I’d like to venture a potentially controversial opinion: There is no such thing as having bad taste in wine. I’ve said this a few times now and met with mixed reactions, most commonly disbelief but occasionally a little hostility. It’s something I believe to be true, though, and I’ve decided to have a ramble about it.
As wine means so many things to so many different people, it’s hard to write an article about ‘taste’ without upsetting someone. The thing is, wine has a tendency to divide people between those who believe they don’t know very much about it, to those who believe they know quite a lot about it. Note that key word, ‘believe’, here, as you’ll find a lot of people speaking with confidence about wine, regardless of how much they actually understand the industry. You’re probably thinking I mean that in a negative way but actually, the whole point of this post is to encourage people to speak more openly about wine, without fear of somehow being ‘wrong’. If we all waited until we had impressive initials after our names or decades working with wine before daring to venture an opinion, the world would be an incredibly boring place and I think the same could be said for a great many pursuits.

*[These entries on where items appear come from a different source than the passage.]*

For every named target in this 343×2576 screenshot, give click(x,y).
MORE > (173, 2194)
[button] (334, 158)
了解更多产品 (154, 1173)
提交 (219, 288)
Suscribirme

This is a bit of a funny one. On one hand I believe very strongly that wine can be analysed to a high level objectively, ie: a wine can be analysed to a great level of detail in terms of structure, flavour/aroma components and inherent quality. On the other hand, I also believe that this has very little meaning to 95% of wine consumers in the world and that the ‘quality’ I spoke of is far less important to most consumers than the style of the wine. What do I mean by that? Well, think of it this way: You can take a beautiful bottle of Montrachet (White, Grand Cru Burgundy made from the Chardonnay grape) for several hundred euros, and a simple bottle of Argentinian Malbec for less than 10 euros, and serve them to the same person. I would bet that, 9 times out of 10, if that person generally prefers red wine to white wine, he/she will choose the Malbec over the Montrachet, regardless of the fact that the Montrachet Grand Cru is renowned for routinely producing some of the worlds most stunning and complex white wines.
Take it a step further. If one person prefers soft, plummy red wines over acidic, high toned and vibrant wines then they are still likely to prefer that 10 euro bottle of Malbec over, say, a 150 euro bottle of Barolo from a world class producer, and you know what? That doesn’t mean that person has bad taste. It just means that they have a stylistic preference at this particular point in their life and that should be respected. Over time, if they continue to drink, their horizons will broaden and their tastes will change. Mine did and I bet yours has as well.
As you learn more about the industry, how grapes are grown, wine is made, marketed, sold, consumed and everything that goes with it, you’ll find your appreciation grows and therefore your chances of trying new regions, grapes and even countries. I’ve heard some pretty sweeping statements in my relatively short time studying wine that I expect those same people would wince to hear if it is brought up 5 years down the line. I started my experience with wine by drinking a lot of heavy, oaky extracted wines made from cheap blends that I can’t finish a glass of now. In 5 years no doubt I will be drinking wines that, right now, aren’t my preferred choice. At what point do I have ‘Good taste’? Will I ever? Who cares. The more I learn about wine the more I see ‘good taste’ as a mark of snobbishness, of a dangerous blend of knowledge and ego.
I believe this last part is particularly key to the future of the industry. There is often a lot of thought about how to make wine more accessible. How to make it less scary. How to engage new customers without resorting to extreme measures; I’m looking at you, blue wine. I believe it starts with how we approach the stuff, and that follows through to how we talk about it, whether it be formally as part of a profession or casually with our friends. If I give a tasting, a class or just talk about wine at a party and I somehow make other people feel that their choices in wine are somehow lesser than mine, I do one of two things:
I alienate that person and make them less interested in learning about wine in general. I certainly wouldn’t be as interested in scuba diving if the first time I had an issue with my tank and had to come up for air, my instructor made me feel small about it. We all start somewhere.
I’ll still alienate that person and make them want to know more, just so they aren’t in that situation again. Effectively, I’m breeding future snobbishness as I’ve now turned knowledge about wine into a competition of some sort (a particularly Western trait).
If we can encourage people to drink more wine, it’s very likely that they will fall in love with it the same way so many of us have. People do get curious after a while and try new things and there is an awful lot of material out there, whether it be printed or online, to pique curiosity and offer new suggestions. That doesn’t mean we have to go to the other extreme, the now more common ‘Get it down yer’ neck!’ style of approach that simply treats wine as a way to get pissed and looks upon any sort of understanding or pursuit of knowledge as inherently elitist and unnecessary. It’s about taking people from point A to point B, to nurture curiosity and introduce concepts and information without making it intimidating.
The key for anyone in a customer-facing role is to facilitate that change, not block it and that starts by acknowledging that we all work in a very subjective industry, where quality is supremely hard to define. If we can offer support and encouragement, teach without condescension and make wine fun instead of snobbish, well, I believe that’s the key to unlocking future growth and changing the image of wine, from an elitist pursuit to what I believe it to be; the most delicious, interesting and refreshing beverage on the planet.